Your goal> Among the lines below, restate word for word only those from the line with "Task: Toggle the Augment (증강/협업) legend label" through the line with "Click the +9", with both end lines kept.

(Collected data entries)
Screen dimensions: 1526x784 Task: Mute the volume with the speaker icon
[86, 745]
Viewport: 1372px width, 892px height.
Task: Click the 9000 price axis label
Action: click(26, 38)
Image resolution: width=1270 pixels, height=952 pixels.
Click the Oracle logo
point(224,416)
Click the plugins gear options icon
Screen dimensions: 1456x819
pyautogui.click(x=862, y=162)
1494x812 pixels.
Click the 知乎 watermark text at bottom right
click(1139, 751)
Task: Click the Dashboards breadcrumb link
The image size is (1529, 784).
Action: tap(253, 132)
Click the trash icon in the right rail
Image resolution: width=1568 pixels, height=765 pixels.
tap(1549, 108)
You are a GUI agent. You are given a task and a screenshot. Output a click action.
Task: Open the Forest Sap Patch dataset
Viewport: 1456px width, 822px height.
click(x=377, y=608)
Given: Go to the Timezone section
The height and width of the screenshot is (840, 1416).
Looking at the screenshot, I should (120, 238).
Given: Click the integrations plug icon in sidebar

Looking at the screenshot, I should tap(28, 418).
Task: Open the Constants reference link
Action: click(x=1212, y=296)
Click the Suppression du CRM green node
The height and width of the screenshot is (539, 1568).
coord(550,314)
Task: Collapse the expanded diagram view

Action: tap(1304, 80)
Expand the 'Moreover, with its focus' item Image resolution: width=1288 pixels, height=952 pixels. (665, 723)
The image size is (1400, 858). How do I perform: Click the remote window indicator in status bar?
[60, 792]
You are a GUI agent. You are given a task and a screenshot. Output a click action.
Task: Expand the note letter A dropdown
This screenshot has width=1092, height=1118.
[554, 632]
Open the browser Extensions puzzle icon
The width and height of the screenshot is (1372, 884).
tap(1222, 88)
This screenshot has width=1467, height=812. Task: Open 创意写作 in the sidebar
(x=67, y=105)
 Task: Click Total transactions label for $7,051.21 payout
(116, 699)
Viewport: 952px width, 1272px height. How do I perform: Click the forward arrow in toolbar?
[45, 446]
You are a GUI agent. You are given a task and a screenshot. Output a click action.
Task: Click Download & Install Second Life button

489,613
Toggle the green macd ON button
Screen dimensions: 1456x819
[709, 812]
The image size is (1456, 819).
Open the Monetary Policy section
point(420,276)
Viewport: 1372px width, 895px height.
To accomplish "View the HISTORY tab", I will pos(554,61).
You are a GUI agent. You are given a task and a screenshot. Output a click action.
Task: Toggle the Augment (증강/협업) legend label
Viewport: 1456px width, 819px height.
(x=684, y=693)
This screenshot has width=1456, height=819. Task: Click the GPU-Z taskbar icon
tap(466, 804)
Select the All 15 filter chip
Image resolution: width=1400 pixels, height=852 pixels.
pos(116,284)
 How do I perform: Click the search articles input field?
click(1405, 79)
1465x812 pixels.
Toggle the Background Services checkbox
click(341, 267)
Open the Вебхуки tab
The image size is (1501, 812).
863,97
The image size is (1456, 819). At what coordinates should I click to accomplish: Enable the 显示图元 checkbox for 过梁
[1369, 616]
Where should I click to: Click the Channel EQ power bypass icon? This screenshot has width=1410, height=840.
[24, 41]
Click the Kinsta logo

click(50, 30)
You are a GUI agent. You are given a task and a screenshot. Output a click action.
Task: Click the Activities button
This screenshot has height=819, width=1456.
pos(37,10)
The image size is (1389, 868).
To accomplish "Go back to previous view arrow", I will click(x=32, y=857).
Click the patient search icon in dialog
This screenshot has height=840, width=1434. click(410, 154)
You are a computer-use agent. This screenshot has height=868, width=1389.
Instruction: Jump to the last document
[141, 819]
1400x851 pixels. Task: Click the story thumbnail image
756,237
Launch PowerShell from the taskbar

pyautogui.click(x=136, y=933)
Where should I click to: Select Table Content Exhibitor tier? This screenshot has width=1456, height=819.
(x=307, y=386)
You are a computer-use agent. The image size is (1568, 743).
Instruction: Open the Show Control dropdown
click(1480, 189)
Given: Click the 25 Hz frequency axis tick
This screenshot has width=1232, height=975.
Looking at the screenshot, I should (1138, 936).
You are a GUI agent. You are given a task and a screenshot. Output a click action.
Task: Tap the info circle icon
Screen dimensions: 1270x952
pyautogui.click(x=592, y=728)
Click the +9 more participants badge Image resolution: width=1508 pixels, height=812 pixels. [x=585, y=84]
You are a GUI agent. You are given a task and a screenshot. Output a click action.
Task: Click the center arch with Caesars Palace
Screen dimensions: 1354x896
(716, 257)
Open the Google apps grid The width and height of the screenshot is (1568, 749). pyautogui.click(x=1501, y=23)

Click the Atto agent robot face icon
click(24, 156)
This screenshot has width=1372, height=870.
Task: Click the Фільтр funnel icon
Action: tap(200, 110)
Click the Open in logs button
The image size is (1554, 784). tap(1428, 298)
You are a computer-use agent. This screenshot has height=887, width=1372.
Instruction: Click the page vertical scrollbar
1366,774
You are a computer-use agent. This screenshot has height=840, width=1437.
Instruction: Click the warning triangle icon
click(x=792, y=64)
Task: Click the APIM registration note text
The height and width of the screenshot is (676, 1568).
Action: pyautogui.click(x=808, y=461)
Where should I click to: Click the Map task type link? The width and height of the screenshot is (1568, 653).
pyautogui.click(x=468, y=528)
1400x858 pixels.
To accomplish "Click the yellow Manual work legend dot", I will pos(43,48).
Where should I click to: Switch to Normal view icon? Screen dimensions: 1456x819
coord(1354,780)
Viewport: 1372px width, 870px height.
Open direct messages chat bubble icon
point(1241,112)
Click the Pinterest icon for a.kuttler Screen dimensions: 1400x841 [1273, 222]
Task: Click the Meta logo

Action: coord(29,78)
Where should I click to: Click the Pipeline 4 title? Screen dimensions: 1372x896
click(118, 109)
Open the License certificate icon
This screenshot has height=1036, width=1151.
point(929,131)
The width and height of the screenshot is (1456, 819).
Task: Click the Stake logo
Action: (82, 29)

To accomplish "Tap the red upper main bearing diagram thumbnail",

Solution to the exercise>
Task: Toggle the Augment (증강/협업) legend label
Viewport: 1456px width, 819px height.
(x=684, y=693)
This screenshot has width=1456, height=819. Task: Click the GPU-Z taskbar icon
tap(466, 804)
Select the All 15 filter chip
Image resolution: width=1400 pixels, height=852 pixels.
pos(116,284)
 How do I perform: Click the search articles input field?
click(1405, 79)
1465x812 pixels.
Toggle the Background Services checkbox
click(341, 267)
Open the Вебхуки tab
The image size is (1501, 812).
863,97
The image size is (1456, 819). At what coordinates should I click to accomplish: Enable the 显示图元 checkbox for 过梁
[1369, 616]
Where should I click to: Click the Channel EQ power bypass icon? This screenshot has width=1410, height=840.
[24, 41]
Click the Kinsta logo

click(50, 30)
You are a GUI agent. You are given a task and a screenshot. Output a click action.
Task: Click the Activities button
This screenshot has height=819, width=1456.
pos(37,10)
The image size is (1389, 868).
To accomplish "Go back to previous view arrow", I will click(x=32, y=857).
Click the patient search icon in dialog
This screenshot has height=840, width=1434. click(410, 154)
You are a computer-use agent. This screenshot has height=868, width=1389.
Instruction: Jump to the last document
[141, 819]
1400x851 pixels. Task: Click the story thumbnail image
756,237
Launch PowerShell from the taskbar

pyautogui.click(x=136, y=933)
Where should I click to: Select Table Content Exhibitor tier? This screenshot has width=1456, height=819.
(x=307, y=386)
You are a computer-use agent. The image size is (1568, 743).
Instruction: Open the Show Control dropdown
click(1480, 189)
Given: Click the 25 Hz frequency axis tick
This screenshot has width=1232, height=975.
Looking at the screenshot, I should (1138, 936).
You are a GUI agent. You are given a task and a screenshot. Output a click action.
Task: Tap the info circle icon
Screen dimensions: 1270x952
pyautogui.click(x=592, y=728)
Click the +9 more participants badge Image resolution: width=1508 pixels, height=812 pixels. [x=585, y=84]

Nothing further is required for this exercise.